Complete o seguinte
A. Segundo o texto sobre Sakura Cardcaptor, por volta de que idade o anime foi assistido pela primeira vez?
B. Resuma o texto sobre Sakura Cardcaptor em duas frases.
C. Continue, por favor, o texto sobre Sakura Cardcaptor a partir da última frase apresentada.

Há muito tempo eu venho querendo escrever sobre Sakura Cardcaptor. Esse foi um dos animes mais marcantes na minha vida; o assisti no final da minha infância, por volta dos treze anos, e era fanática por ele ao nível do exagero. Mas não vou falar sobre minha paixão louca por ele, nem sobre o lado fofo do anime. Vou falar sobre aquelas coisas que, aos treze anos, eu jamais perceberia, ou só percebia de forma muito superficial. Vou falar sobre o lado "estranho" de Sakura Cardcaptor.
Em primeiro lugar, desnecessário dizer, esse é um anime infantil. Mas os japoneses têm um conceito bem, digamos, diferente do que é ou não é infantil (tanto que vários animes que para eles não têm nada demais acabam tendo cenas censuradas quando chegam no ocidente). Embora de uma forma bem discreta (tanto que eu não percebia quando era criança), Sakura tem elementos bastante bizarros que me deixaram ligeiramente perturbada quando revi o anime e reli o manga depois de adulta.
Primeiro, o elemento estranho mais "famoso" de Sakura: o relacionamento Yukito-Touya. Até eu, sonsa que era, percebia que tinha alguma coisa ali. O manga é mais explícito nisso do que o anime, mas em qualquer um dos dois, percebe-se claramente que os dois amigos já começam a história com um sentimento que vai muito além da amizade, e acabam a história como namorados. No manga, desde muito cedo Touya demonstra de forma bastante clara que é apaixonado por Yukito; este, por sua vez, revela verbalmente seus sentimentos para Sakura, em uma cena em que ela pergunta se ele gosta do irmão dela e ele confirma.
Mas eles não são os únicos personagens "gays" (entre aspas, porque a forma como é mostrado esses relacionamentos é algo tão peculiar, que parece mais relacionado a "amor entre almas" do que a homossexualismo).
Tomoyo é apaixonada por Sakura, e no manga ela diz isso de forma quase explícita, em uma cena em que as duas dizem uma para a outra "eu gosto muito de você", e quando a Sakura sai, Tomoyo pensa "é uma pena que a Sakura esteja pensando em uma forma diferente de gostar...". A mãe da Tomoyo parece ter sido apaixonada por sua prima Nadeshiko, mãe de Sakura, mas isso não é mostrado de forma explícita (embora seja muito fácil perceber). E Shaoran se apaixona a primeira vista por Yukito, embora depois se apaixone pela Sakura.
Essa parte "gay" do anime é mostrada de uma forma tão natural que chega a ser estranho. É fato que os orientais lidam com questões homossexuais de forma um pouco mais tranquila do que nós, mas não tanto assim, e se alguém assistir Sakura achando que lá é assim que as coisas acontecem vai ter uma grande decepção. Nesse ponto, acho que o anime quis passar a imagem de como o mundo deveria ser - você se apaixona por uma pessoa, não por um homem ou uma mulher. Gosto muito dessa visão (embora eu mesma só me apaixone por homens e acho que está muito bom assim).

Linhas fornecidas
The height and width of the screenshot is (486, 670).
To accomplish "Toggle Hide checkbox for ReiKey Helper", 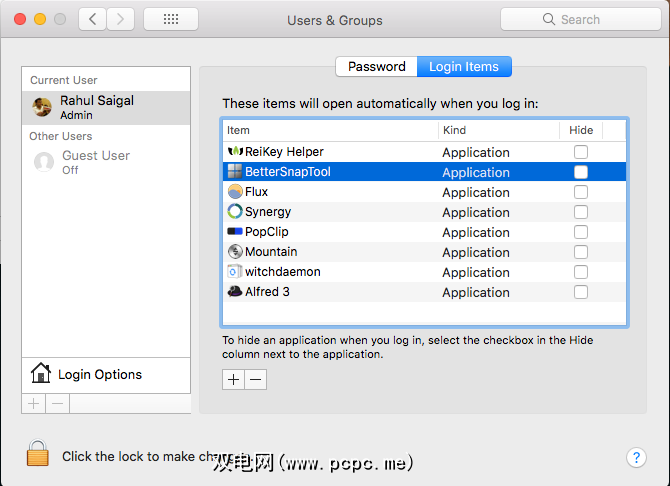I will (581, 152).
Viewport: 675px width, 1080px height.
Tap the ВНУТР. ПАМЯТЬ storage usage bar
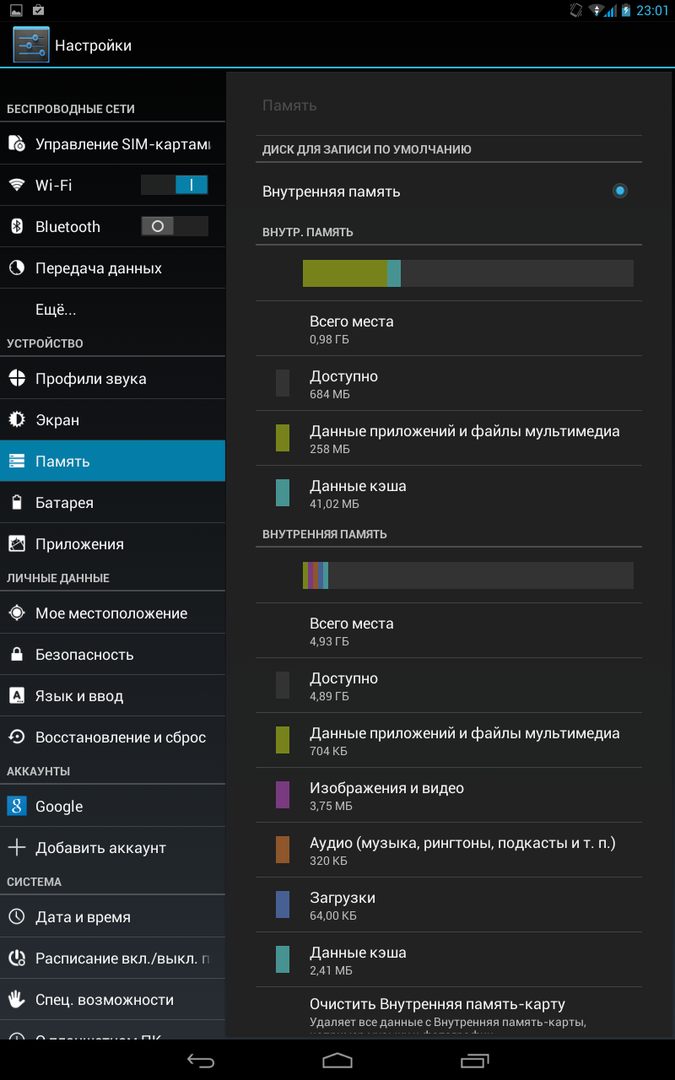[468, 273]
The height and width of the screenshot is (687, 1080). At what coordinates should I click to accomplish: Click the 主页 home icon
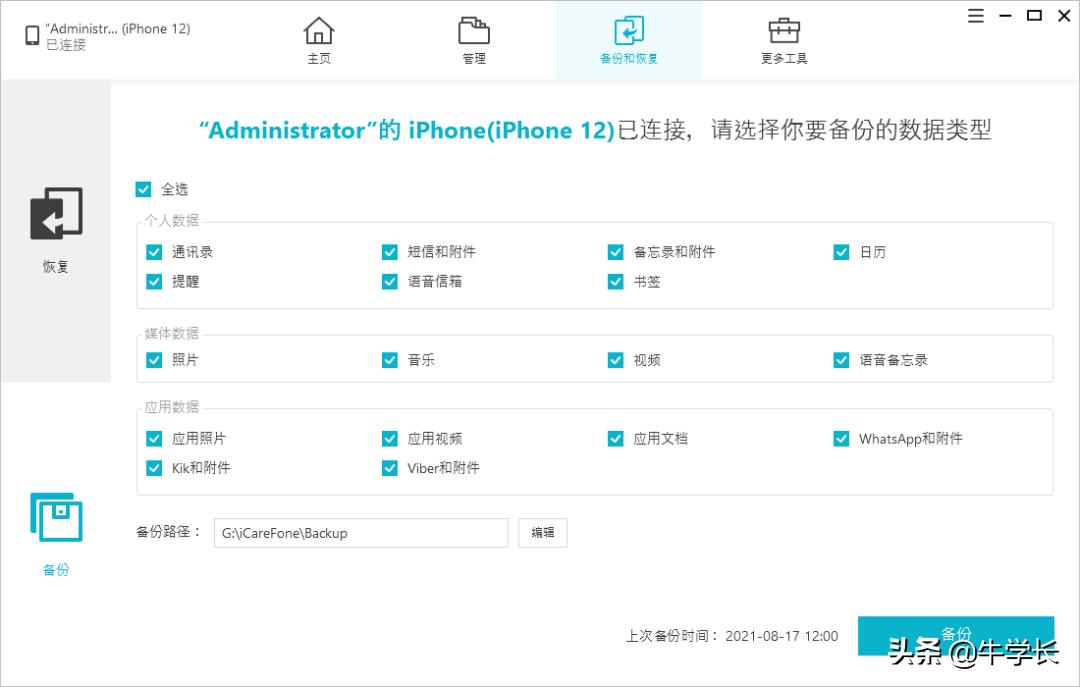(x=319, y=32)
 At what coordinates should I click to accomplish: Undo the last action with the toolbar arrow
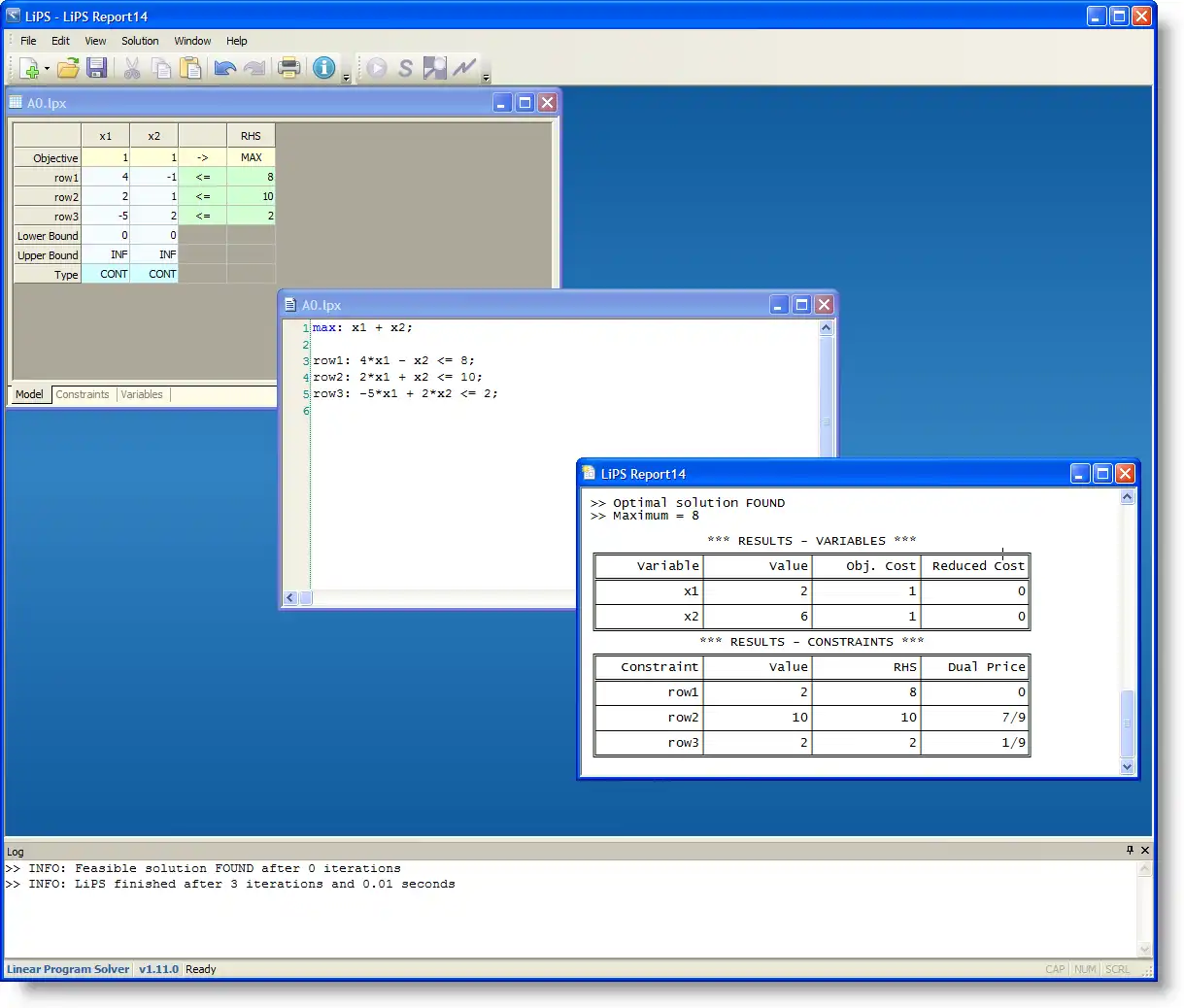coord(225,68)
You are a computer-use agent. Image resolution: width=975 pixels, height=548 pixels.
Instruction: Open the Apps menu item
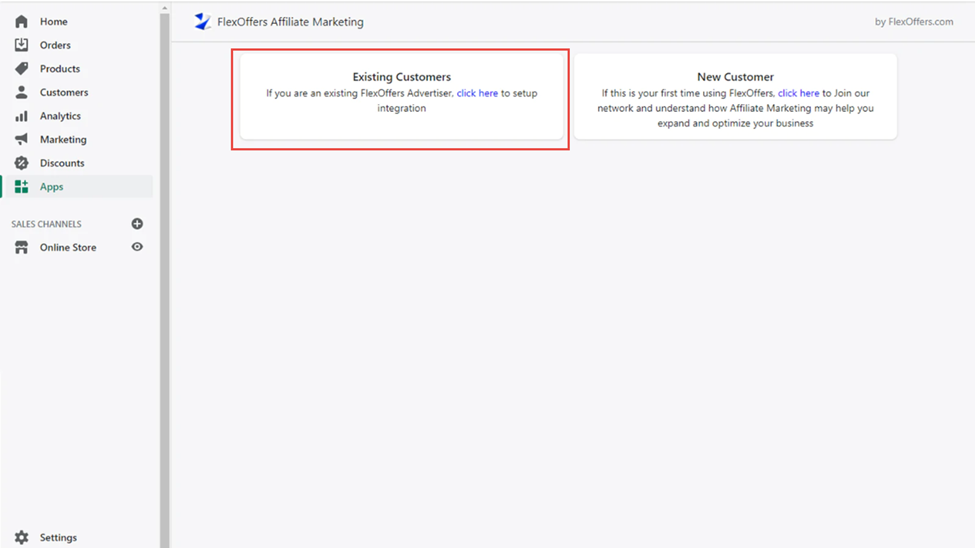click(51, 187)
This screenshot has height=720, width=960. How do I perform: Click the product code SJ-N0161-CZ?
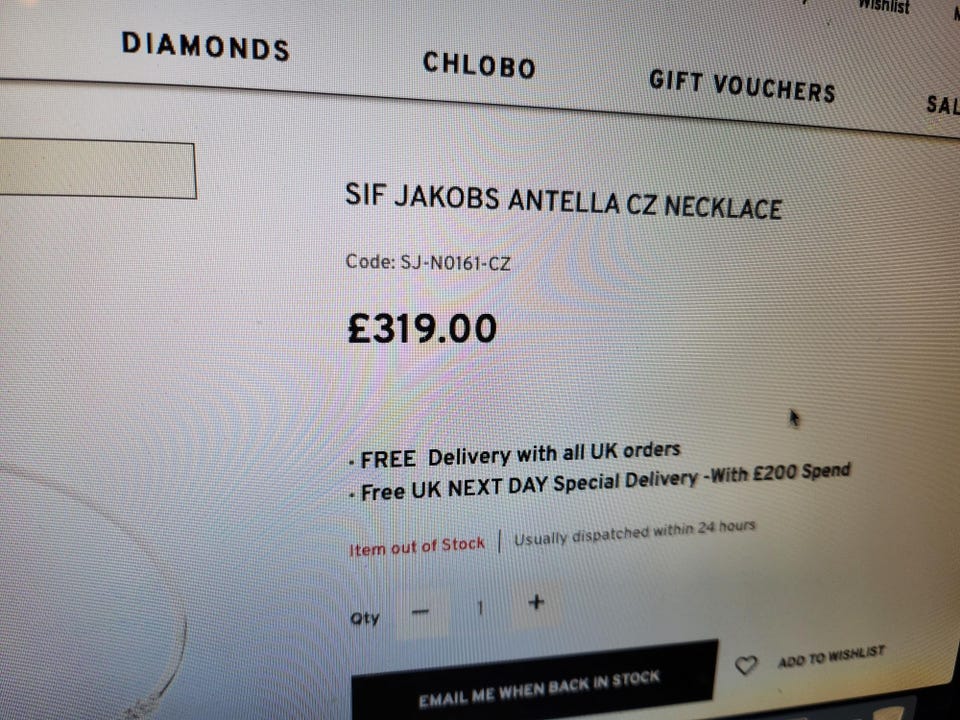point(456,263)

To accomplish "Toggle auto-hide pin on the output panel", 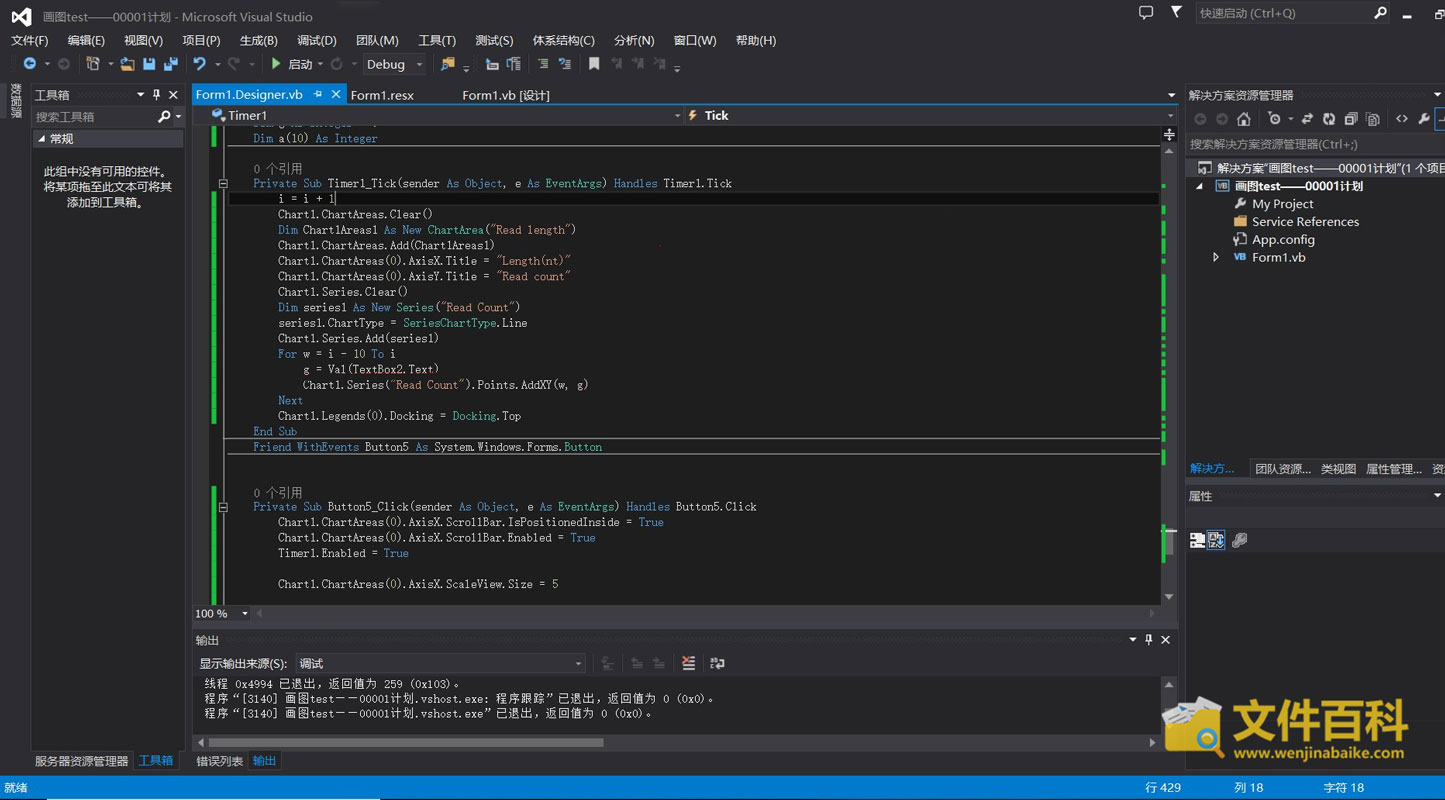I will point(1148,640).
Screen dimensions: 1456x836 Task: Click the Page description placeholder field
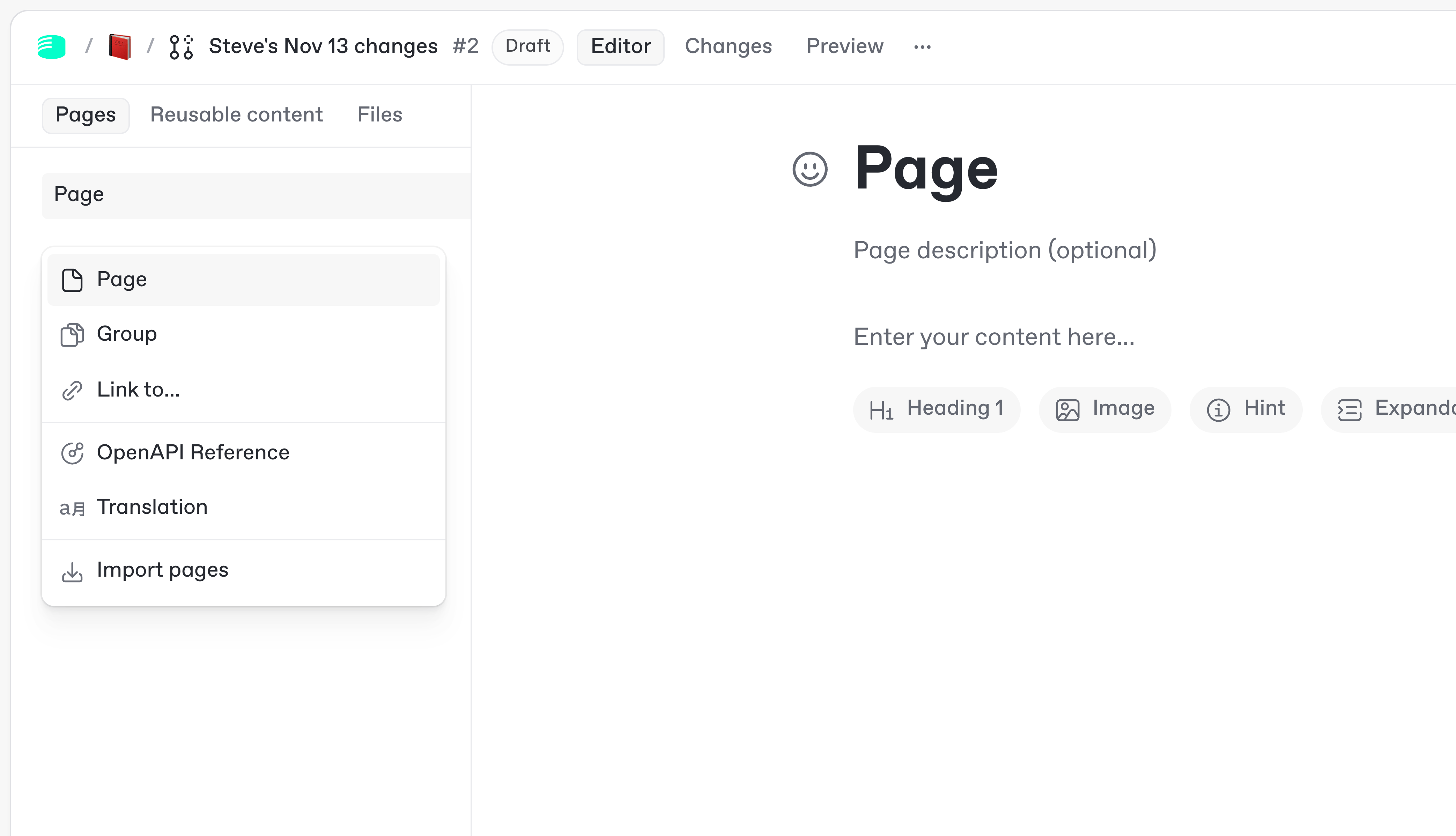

Tarefas resolvidas
A. Por volta dos treze anos, no final da infância.

B. Sakura Cardcaptor é um anime infantil com elementos bastante bizarros, que só causaram estranhamento quando o anime foi revisto e o manga relido na vida adulta. Entre eles estão o relacionamento entre Yukito e Touya, o amor de Tomoyo por Sakura e a paixão de Shaoran por Yukito, mostrados com tanta naturalidade que o anime parece passar a imagem de um mundo em que alguém se apaixona por uma pessoa, não por um homem ou uma mulher.

C.
Saindo dessa parte gay, temos a parte pedófila do anime. Beira o surreal o relacionamento entre Rika, amiguinha de Sakura, e o professor Terada, personagem que deve ser uns vinte anos mais velho do que ela. No anime, o relacionamento é mais discreto - parece ser apenas uma menininha de dez anos apaixonada por um professor - mas no manga a coisa fica muito séria, porque ela é correspondida. Sim, ela é uma criança que gosta de um cara que deve ter idade para ser pai dela, e é correspondida! Existem várias cenas de encontros escondidos entre os dois, diálogos comprometedores, o cara chega a dar um anel de noivado para ela. É pedofilia aberta e explícita, e o mais bizarro é que o manga mostra isso como um relacionamento bonitinho!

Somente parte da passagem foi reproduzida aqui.